Lowering Risk of Contracting a Disease
For example, if someone returned from travelling in another country and they were not vaccinated before visiting, they pose a higher risk of contracting a disease themselves and unknowingly bringing it back and infecting everyone around them. Another positive effect of vaccinations is that they protect unborn children from possible birth defects. Between the years 1963 and 1965, before the rubella vaccine was licensed in 1969, a global outbreak caused deaths of 11,000 infants and birth defects in 20,000. Women vaccinated as children against rubella greatly decreased the risk of passing it on to their unborn or newborn children.
This eliminated birth defects such as heart problems, hearing and vision loss, congenital cataracts, liver and spleen damage and mental disabilities associated with the disease. Another plus to vaccines is they save children and their parents time and money.
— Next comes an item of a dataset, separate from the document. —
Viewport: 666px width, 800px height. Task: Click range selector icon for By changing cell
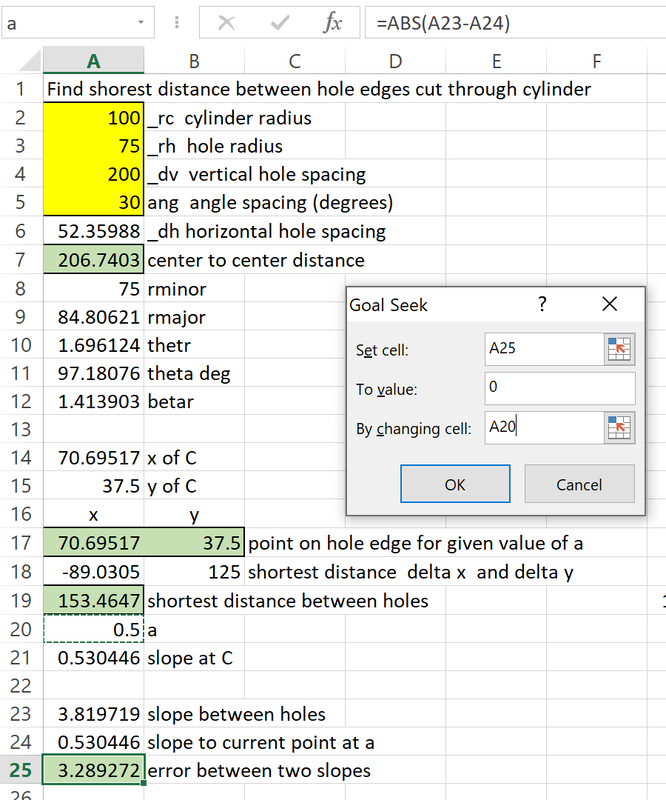pyautogui.click(x=620, y=428)
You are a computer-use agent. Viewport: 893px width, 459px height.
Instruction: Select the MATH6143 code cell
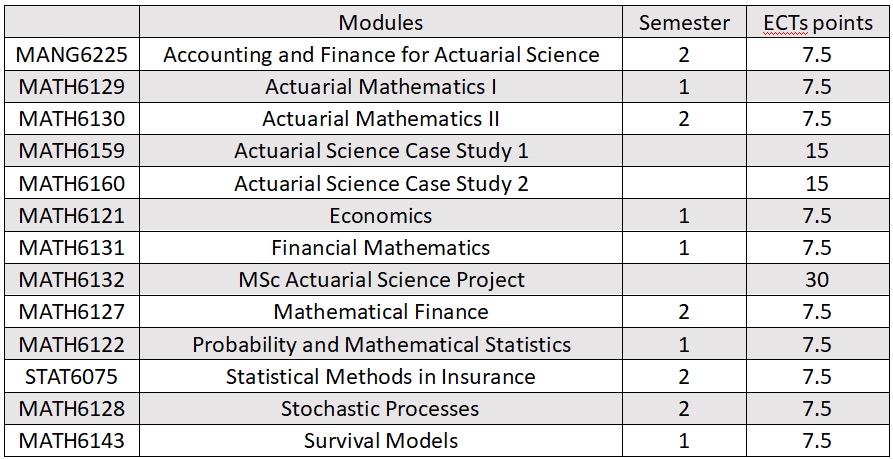[72, 440]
If your child is vaccinated they are less likely to become sick which results in their parents not having to take time off work in order to care for them. A 2012 study showed children under the age of five with the flu are contagious for eight days and cost their parents an average of 11 to 73 hours of wages and $300 to $4,000 in medical expenses. A few weeks ago, a mother with a cancer stricken child took to twitter because her daughter contracted measles from an unvaccinated child in the hospital.
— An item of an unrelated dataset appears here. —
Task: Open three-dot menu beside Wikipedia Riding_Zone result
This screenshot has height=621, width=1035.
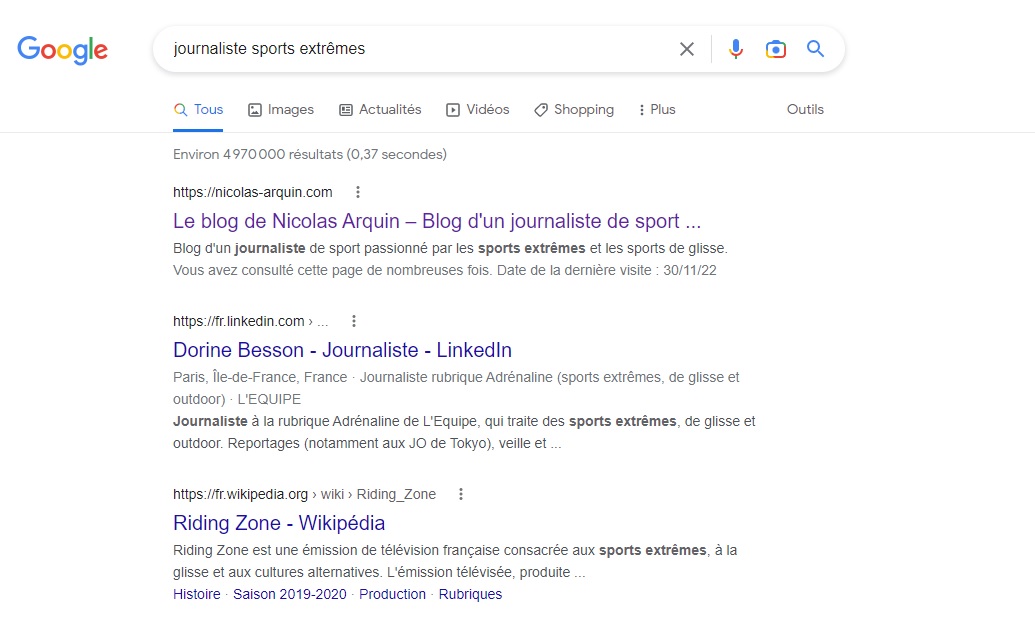Action: (461, 494)
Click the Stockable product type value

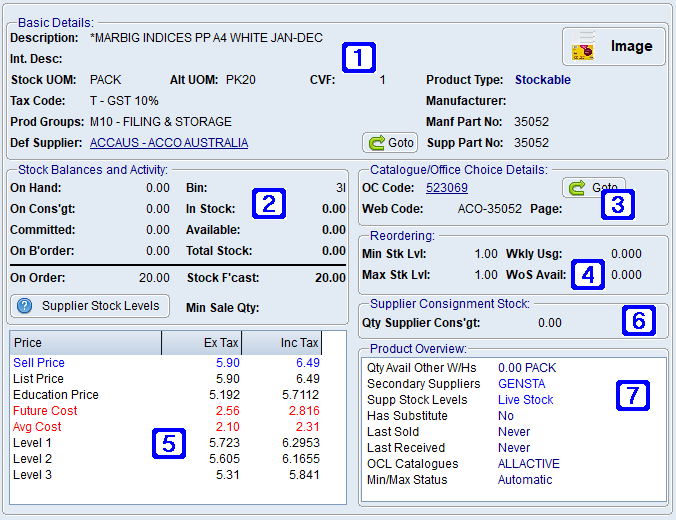542,80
Unvaccinated Children are Contagious
She explained that her daughter could not get vaccinated due to her weakened immune system from chemotherapy and as a result, she contracted measles and had to be quarantined for a month. Her daughter’s exam room needed a “terminal cleaning” and it interfered with other cancer outpatients’ treatments. The mother also explained that not vaccinating your children puts other immunocompromised children at risk to where they need painful shots to bring up their white blood cell counts. In conclusion, no matter what almost everyone says I think vaccines are more important than ever and should be required not only in schools, but everywhere.